### What the task requires
Copy the rows below word for word, starting at the line that contains "You are a computer-use agent. This" and ending with the last of the rows, and leave the pictures out.

### Items
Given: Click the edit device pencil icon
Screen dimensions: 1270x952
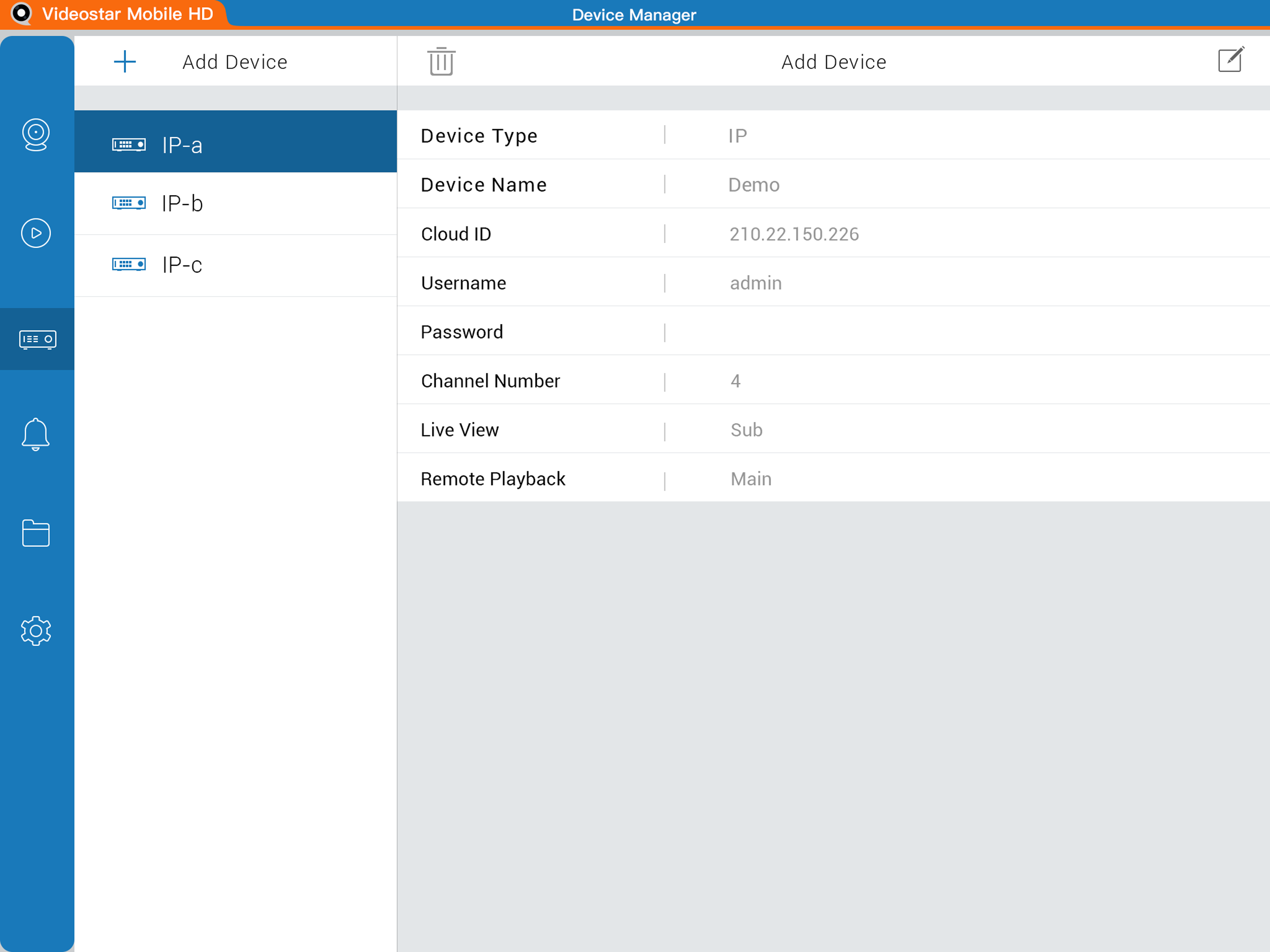Looking at the screenshot, I should 1230,60.

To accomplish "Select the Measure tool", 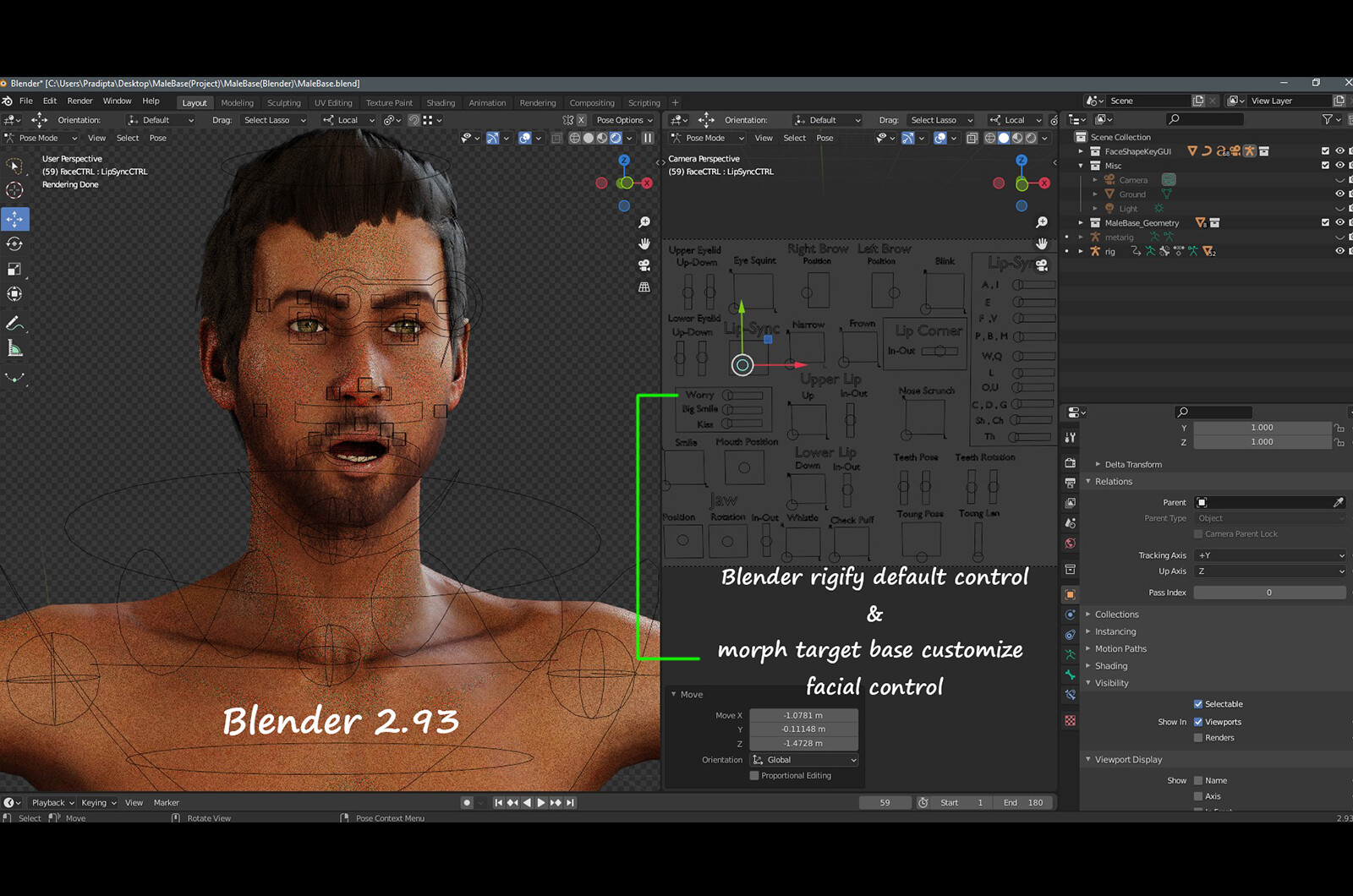I will (x=14, y=347).
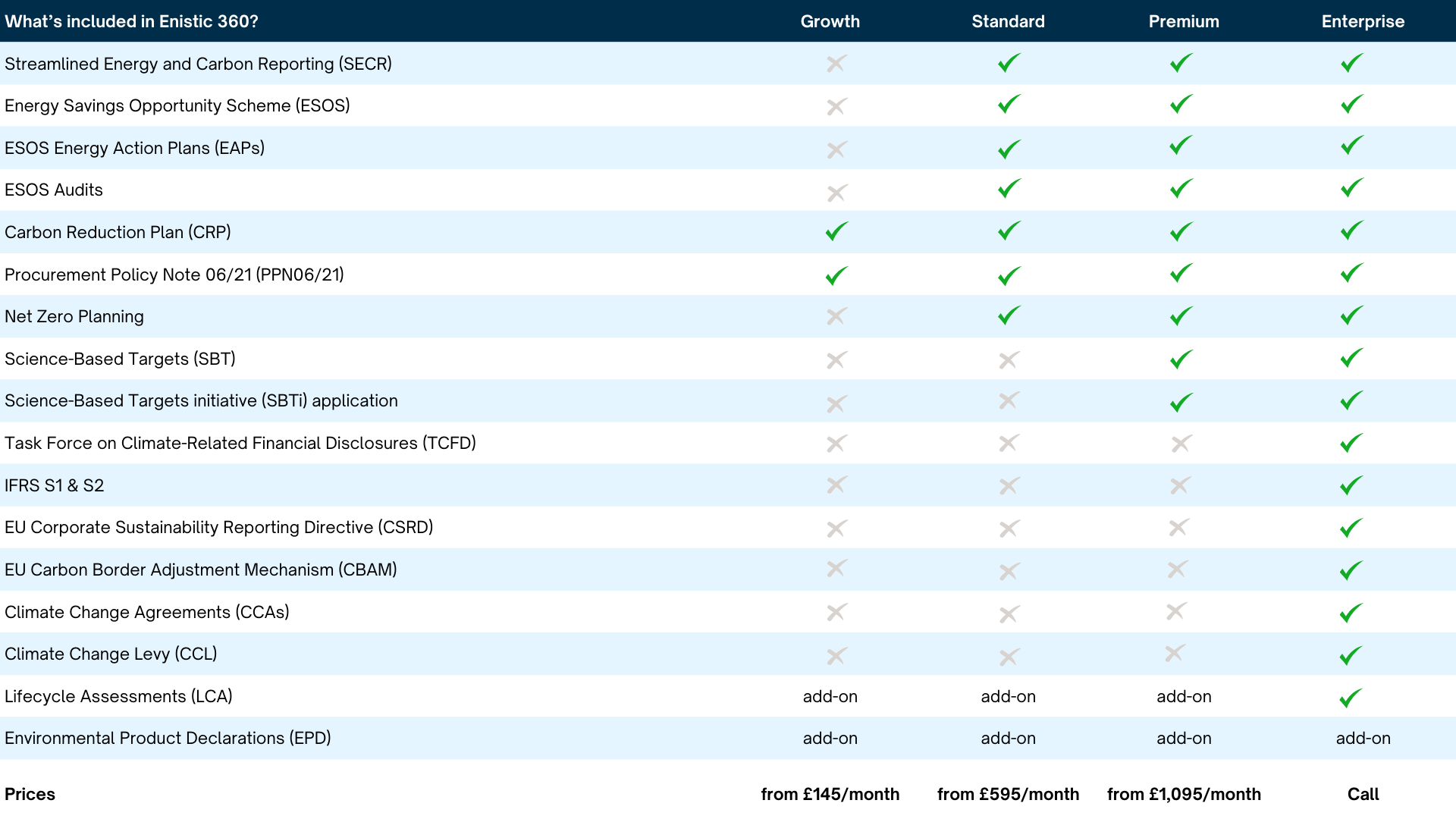Image resolution: width=1456 pixels, height=819 pixels.
Task: Click Standard add-on for Lifecycle Assessments
Action: click(x=1008, y=696)
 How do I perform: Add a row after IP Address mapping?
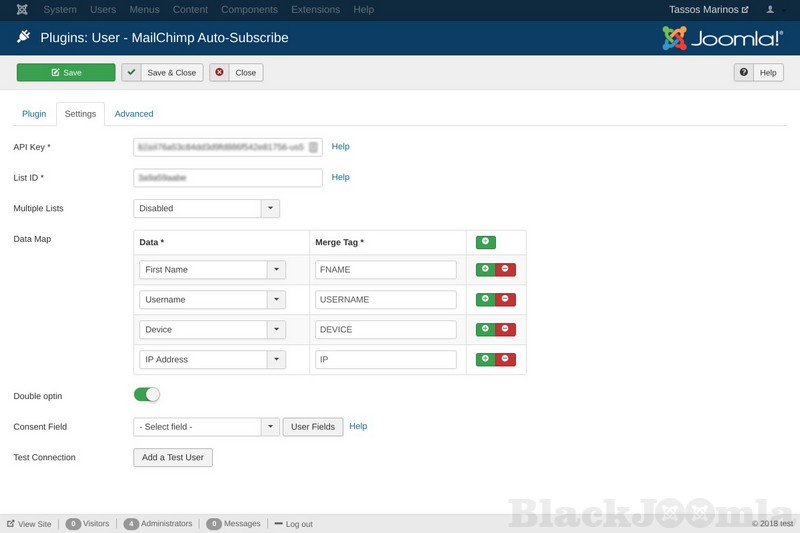pyautogui.click(x=486, y=359)
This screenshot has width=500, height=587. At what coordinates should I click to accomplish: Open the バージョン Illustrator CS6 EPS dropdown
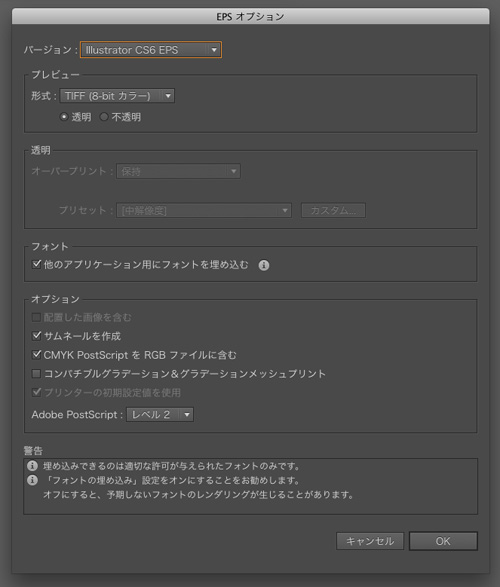pos(151,50)
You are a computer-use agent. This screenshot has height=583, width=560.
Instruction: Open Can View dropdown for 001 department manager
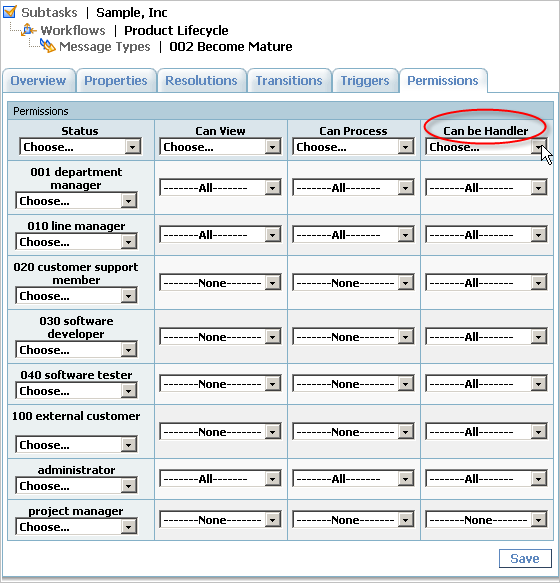pyautogui.click(x=221, y=188)
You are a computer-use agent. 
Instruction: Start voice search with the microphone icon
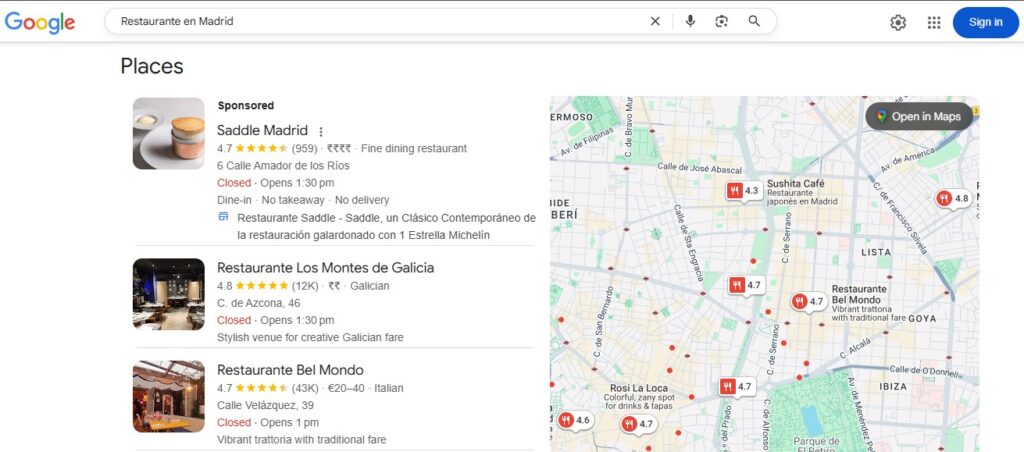(x=690, y=21)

### Task solution
You are a computer-use agent. This screenshot has height=583, width=560.
Instruction: Open Can View dropdown for 001 department manager
pyautogui.click(x=221, y=188)
You are a computer-use agent. 
Instruction: Start voice search with the microphone icon
(x=690, y=21)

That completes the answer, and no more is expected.